How strange!–the very scenes that in the morning he looked at only with bitter anguish and remorse, this noon he was laughing at as good jokes–so much for the influence of good society! An instinctive feeling, soon after Dick Jones came in, led Fred to push his little bundle into the farthest corner, under the bed, far out of sight or inquiry; and the same reason led him to suppress all mention of his mother, and all the sacred part of his former life. He did this more studiously, because, having once accidentally remarked how his mother used to forbid him certain things, the well-educated Dick broke out,–

“Well, for my part, I could whip my mother when I wa’n’t higher than that !” with a significant gesture.

“Whip your mother!” exclaimed Fred, with a face full of horror.

“To be sure, greenie! Why not? Precious fun it was in those times. I used to slip in and steal the old woman’s whiskey and sugar when she was just too far over to walk a crack–she’d throw the tongs at me, and I’d throw the shovel at her, and so it went square and square.”

Goethe says somewhere, “Miserable is that man whose mother has not made all other mothers venerable.” Our new acquaintance bade fair to come under this category.

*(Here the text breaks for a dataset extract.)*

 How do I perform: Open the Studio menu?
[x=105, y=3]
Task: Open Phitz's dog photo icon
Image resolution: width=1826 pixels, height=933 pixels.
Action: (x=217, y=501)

Fred’s education, under this talented instructor, made progress. He sat hours and hours laughing at his stories–sometimes obscene, sometimes profane, but always so full of life, drollery, and mimicry that a more steady head than Fred’s was needed to withstand the contagion. Dick had been to the theatre–knew it all like a book, and would take Fred there as soon as they got out; then he had a first-rate pack of cards, and he could teach Fred to play; and the gay tempters were soon spread out on their bed, and Fred and his instructor sat hour after hour absorbed in what to him was a new world of interest. He soon learned, could play for small stakes, and felt in himself the first glimmering of that fire which, when fully kindled, many waters cannot quench, nor floods drown!

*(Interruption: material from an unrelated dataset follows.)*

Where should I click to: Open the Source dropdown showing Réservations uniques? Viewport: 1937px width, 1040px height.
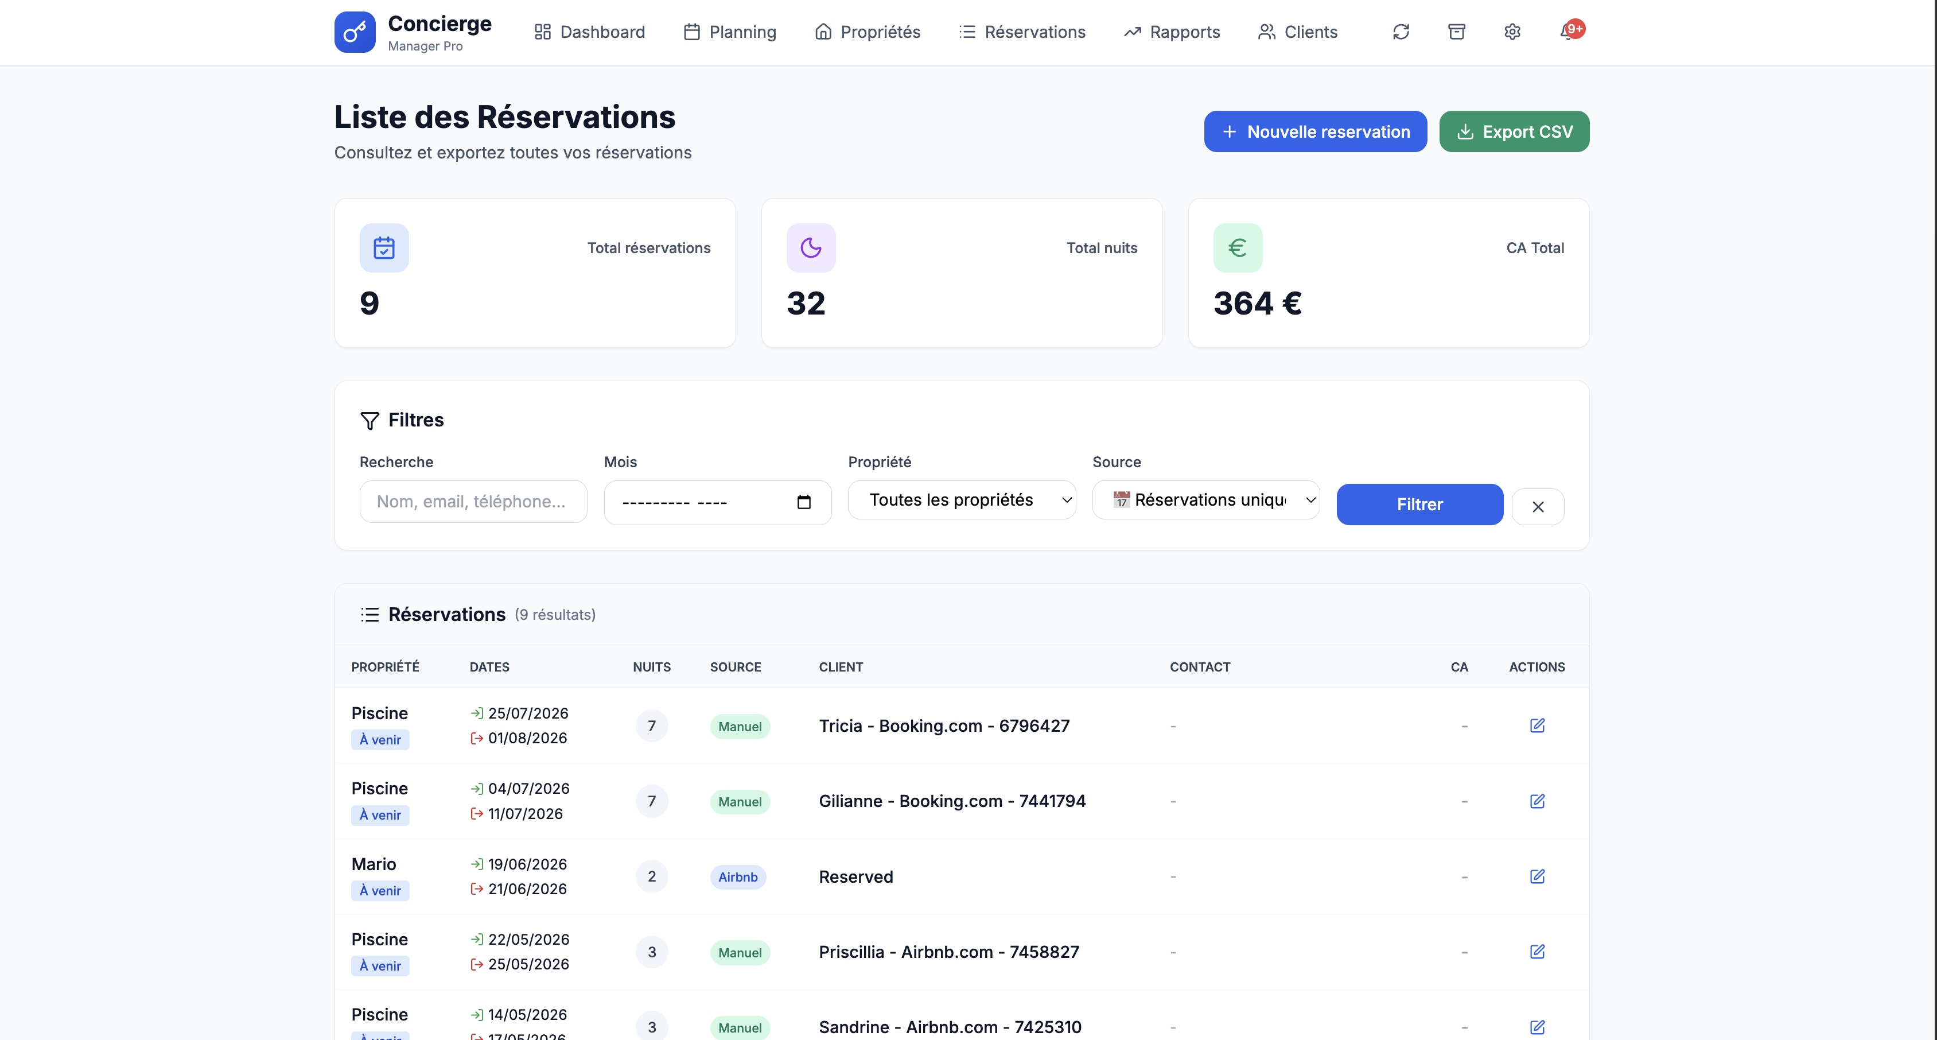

Dick was, as we said, precocious. He had the cool eye and steady hand of an experienced gamester, and in a few days he won, of course, all Fred’s little earnings. But then he was quite liberal and free with his money. He added to their prison fare such various improvements as his abundance of money enabled him to buy. He had brought with him the foundation of good cheer in a capacious bottle which emerged the first night from his pocket, for he said he never went to jail without his provision; then hot water, and sugar, and lemons, and peppermint drops were all forthcoming for money, and Fred learned once and again, and again, the fatal secret of hushing conscience, and memory, and bitter despair in delirious happiness, and as Dick said, was “getting to be a right jolly ‘un that would make something yet.”

And was it all gone, all washed away by this sudden wave of evil?–every trace of prayer, and hope, and sacred memory in this poor child’s heart? No, not all; for many a night, when his tempter slept by his side, the child lived over the past; again he kneeled in prayer, and felt his mother’s guardian hand on his head, and he wept tears of bitter remorse, and wondered at the dread change that had come over him. Then he dreamed, and he saw his mother and sister walking in white, fair as angels, and would go to them; but between him and them was a great gulf fixed, which widened and widened, and grew darker and darker, till he could see them no more, and he awoke in utter misery and despair.